## Data to examine
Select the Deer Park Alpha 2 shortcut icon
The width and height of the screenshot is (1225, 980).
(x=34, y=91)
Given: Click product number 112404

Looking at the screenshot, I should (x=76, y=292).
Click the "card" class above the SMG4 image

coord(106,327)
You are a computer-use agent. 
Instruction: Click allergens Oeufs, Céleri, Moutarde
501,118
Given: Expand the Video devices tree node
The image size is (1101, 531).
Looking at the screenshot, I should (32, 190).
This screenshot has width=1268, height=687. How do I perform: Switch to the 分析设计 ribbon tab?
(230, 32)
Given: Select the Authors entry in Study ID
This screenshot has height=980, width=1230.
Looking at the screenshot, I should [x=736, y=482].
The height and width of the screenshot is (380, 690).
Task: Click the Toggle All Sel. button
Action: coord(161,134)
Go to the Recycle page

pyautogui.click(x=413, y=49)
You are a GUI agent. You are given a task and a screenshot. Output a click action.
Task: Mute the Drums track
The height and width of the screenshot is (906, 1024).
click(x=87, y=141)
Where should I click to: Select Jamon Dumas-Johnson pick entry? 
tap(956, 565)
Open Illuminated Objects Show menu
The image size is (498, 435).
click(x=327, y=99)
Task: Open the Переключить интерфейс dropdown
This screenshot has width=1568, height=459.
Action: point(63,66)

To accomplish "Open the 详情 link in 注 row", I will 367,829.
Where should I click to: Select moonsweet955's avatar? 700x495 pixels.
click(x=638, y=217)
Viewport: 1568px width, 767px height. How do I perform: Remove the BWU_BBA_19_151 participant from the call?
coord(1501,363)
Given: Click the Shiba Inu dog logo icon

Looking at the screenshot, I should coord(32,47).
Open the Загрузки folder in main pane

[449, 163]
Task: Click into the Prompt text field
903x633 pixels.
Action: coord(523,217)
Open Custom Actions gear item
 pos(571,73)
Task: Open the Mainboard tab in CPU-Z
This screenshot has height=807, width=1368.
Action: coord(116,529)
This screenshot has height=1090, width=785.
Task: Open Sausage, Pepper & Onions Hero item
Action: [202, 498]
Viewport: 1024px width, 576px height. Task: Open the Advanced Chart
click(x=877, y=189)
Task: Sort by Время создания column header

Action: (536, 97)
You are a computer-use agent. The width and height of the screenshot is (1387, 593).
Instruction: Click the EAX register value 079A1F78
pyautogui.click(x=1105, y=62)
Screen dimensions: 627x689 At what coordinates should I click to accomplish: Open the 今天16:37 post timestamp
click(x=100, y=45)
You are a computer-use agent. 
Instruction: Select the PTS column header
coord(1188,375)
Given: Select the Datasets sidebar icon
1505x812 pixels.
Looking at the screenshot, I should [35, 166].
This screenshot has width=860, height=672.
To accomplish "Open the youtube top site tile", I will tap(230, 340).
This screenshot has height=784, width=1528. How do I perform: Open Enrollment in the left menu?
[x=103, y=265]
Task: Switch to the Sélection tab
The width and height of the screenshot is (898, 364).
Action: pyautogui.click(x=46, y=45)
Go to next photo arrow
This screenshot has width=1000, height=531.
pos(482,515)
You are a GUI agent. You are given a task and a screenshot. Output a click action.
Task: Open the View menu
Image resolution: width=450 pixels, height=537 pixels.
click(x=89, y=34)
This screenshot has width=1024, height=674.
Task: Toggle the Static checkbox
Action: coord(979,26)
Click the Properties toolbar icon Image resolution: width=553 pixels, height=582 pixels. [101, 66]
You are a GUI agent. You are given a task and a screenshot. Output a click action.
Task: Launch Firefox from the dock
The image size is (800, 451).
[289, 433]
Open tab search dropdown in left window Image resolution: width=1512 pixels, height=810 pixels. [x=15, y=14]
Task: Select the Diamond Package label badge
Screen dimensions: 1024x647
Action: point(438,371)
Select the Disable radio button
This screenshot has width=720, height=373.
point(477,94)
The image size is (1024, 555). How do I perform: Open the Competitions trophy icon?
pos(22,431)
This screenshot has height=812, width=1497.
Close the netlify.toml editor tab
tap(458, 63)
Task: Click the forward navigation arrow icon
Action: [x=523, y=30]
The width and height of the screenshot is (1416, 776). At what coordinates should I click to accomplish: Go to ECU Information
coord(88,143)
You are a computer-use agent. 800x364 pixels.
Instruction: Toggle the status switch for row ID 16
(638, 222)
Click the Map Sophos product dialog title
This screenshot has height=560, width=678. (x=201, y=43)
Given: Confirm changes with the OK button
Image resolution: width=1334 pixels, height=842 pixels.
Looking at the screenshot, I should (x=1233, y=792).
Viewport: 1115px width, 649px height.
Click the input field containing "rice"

## Task directions
In the material above, transcribe exactly the lines beginning at the one with "This screenshot has height=980, width=1230." and ending at the one with "Task: Mute the Drums track", both included.

## Task response
This screenshot has height=980, width=1230.
Looking at the screenshot, I should [x=736, y=482].
The height and width of the screenshot is (380, 690).
Task: Click the Toggle All Sel. button
Action: coord(161,134)
Go to the Recycle page

pyautogui.click(x=413, y=49)
You are a GUI agent. You are given a task and a screenshot. Output a click action.
Task: Mute the Drums track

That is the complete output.